Research paper by Johannes J Besold, Ashis A Biswas, Elke E Suess, Andreas C AC Scheinost, Andre A Rossberg, Christian C Mikutta, Ruben R Kretzschmar, Jon Petter JP Gustafsson, Britta B Planer-Friedrich

Indexed on: 01 Jun '18Published on: 01 Jun '18Published in: Environmental Science & Technology



Abstract

In peatlands, arsenite was reported to be effectively sequestered by sulfhydryl groups of natural organic matter. To which extent porewater arsenite can react with reduced sulfur to form thioarsenates and how this affects arsenic sequestration in peatlands, is unknown. Here, we show that in the naturally arsenic-enriched peatland Gola di Lago, Switzerland, up to 93% of all arsenic species in surface and porewaters were thioarsenates. The dominant species, monothioarsenate, likely formed from arsenite and zero-valent sulfur-containing species. Laboratory incubations with sulfide-reacted, purified model peat showed for both, monothioarsenate and arsenite, increasing total arsenic sorption with decreasing pH from 8.5 to 4.5. However, X-ray absorption spectroscopy revealed no binding of monothioarsenate via sulfhydryl groups. The sorption observed at pH 4.5 was acid-catalyzed dissociation of monothioarsenate, forming arsenite. The lower the pH and the more sulfhydryl sites, the more arsenite sorbed which in turn shifted equilibrium towards further dissociation of monothioarsenate.
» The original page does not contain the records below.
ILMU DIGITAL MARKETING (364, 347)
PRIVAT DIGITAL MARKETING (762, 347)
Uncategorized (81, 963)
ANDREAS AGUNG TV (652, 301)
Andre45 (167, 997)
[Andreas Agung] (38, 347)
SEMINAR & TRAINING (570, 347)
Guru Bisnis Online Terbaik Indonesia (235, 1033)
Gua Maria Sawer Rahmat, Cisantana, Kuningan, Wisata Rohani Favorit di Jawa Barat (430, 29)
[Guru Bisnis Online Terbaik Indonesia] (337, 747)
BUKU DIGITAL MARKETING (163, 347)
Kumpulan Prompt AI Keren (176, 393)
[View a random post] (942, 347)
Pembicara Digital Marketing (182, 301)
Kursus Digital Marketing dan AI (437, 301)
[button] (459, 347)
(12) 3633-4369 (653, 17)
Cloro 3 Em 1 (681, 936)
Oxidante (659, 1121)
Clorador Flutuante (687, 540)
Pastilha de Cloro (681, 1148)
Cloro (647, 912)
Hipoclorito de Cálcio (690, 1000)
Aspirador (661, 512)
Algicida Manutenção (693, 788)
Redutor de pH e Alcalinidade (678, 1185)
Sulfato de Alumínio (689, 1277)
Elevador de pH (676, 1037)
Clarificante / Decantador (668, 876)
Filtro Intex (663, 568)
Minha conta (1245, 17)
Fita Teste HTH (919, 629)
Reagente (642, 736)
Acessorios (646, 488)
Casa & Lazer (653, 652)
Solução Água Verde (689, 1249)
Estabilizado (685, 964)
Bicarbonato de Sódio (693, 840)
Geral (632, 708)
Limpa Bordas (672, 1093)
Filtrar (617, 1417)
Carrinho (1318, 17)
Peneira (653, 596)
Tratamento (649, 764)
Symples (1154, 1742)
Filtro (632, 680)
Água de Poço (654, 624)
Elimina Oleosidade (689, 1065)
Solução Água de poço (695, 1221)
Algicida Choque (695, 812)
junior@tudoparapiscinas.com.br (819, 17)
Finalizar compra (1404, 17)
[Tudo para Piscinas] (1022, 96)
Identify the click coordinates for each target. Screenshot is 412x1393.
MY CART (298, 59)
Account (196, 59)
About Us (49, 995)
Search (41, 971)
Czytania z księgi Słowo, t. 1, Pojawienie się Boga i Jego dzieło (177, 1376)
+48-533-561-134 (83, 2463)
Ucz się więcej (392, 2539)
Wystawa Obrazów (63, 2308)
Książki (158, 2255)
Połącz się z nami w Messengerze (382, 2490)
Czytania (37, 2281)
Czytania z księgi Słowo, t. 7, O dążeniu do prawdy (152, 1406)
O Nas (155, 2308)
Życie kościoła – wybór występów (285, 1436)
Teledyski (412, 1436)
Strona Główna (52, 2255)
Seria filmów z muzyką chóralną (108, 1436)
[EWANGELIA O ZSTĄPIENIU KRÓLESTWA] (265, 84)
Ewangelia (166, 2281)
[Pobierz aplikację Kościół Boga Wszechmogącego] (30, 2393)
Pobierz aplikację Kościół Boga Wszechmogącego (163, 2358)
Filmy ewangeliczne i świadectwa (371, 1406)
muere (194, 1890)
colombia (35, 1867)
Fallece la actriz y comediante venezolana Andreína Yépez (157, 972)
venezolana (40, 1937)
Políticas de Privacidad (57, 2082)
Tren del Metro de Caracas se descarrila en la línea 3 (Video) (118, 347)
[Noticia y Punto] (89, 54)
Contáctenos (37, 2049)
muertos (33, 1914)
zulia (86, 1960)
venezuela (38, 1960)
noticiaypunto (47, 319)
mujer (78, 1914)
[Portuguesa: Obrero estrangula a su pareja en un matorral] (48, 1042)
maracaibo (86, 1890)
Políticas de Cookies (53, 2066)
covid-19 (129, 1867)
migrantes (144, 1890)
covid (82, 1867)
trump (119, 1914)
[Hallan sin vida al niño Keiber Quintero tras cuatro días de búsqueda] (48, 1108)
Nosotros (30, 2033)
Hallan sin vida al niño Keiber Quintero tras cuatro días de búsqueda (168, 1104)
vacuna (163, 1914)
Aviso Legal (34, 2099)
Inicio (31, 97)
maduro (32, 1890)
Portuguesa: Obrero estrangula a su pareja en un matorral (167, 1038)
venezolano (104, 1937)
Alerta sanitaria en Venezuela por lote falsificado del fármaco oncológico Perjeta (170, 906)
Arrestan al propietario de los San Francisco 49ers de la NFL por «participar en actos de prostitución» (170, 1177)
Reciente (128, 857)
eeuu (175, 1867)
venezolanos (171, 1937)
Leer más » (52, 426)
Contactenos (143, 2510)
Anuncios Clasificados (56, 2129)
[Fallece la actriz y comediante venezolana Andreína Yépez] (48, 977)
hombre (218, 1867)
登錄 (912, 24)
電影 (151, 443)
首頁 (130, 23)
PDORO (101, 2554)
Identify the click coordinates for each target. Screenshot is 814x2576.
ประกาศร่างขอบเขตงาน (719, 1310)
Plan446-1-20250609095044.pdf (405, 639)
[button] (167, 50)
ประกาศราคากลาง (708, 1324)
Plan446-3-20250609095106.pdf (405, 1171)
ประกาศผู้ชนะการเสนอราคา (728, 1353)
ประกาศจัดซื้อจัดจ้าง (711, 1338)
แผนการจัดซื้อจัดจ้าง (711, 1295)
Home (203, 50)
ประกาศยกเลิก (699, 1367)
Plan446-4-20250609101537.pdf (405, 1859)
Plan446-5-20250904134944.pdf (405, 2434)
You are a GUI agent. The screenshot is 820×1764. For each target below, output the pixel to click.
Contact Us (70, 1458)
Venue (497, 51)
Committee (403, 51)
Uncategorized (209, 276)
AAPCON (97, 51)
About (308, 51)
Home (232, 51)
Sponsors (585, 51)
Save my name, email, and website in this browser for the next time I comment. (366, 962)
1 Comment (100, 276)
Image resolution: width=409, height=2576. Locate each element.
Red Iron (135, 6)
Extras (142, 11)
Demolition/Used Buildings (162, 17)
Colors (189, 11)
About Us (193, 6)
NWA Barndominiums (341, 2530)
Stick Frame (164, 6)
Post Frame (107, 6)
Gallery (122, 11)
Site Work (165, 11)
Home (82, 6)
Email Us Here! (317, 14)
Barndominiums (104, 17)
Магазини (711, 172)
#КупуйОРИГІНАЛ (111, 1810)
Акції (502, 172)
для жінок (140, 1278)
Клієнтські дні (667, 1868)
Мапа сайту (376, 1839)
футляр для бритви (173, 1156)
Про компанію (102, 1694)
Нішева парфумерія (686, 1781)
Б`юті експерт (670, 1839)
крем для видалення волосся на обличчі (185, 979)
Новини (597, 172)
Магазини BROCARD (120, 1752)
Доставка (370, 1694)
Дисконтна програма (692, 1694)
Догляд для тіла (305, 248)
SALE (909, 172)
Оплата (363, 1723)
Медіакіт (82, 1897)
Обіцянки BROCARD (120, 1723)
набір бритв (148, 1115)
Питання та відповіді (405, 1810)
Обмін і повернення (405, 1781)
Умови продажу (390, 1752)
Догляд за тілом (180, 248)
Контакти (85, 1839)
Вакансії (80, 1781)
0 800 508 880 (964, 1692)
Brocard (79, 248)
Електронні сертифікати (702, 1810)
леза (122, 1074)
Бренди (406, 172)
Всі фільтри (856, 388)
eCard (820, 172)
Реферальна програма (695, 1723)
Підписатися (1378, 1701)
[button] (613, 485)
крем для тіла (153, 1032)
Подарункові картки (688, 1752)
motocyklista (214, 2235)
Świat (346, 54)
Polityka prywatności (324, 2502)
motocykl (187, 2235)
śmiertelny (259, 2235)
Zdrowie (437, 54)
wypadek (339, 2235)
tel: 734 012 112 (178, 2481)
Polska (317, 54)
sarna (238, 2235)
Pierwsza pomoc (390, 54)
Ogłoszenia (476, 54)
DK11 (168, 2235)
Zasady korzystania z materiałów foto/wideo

At pH 8.5, monothioarsenate was stable over 41 days. In conclusion, arsenic can be effectively sequestered by sulfhydryl groups in anoxic, slightly acidic environments where arsenite is the only arsenic species. At neutral to slightly alkaline pH, monothioarsenate can form and its slow transformation into arsenite and low affinity to sulfhydryl groups suggest that this species is mobile in such environments. (revised version).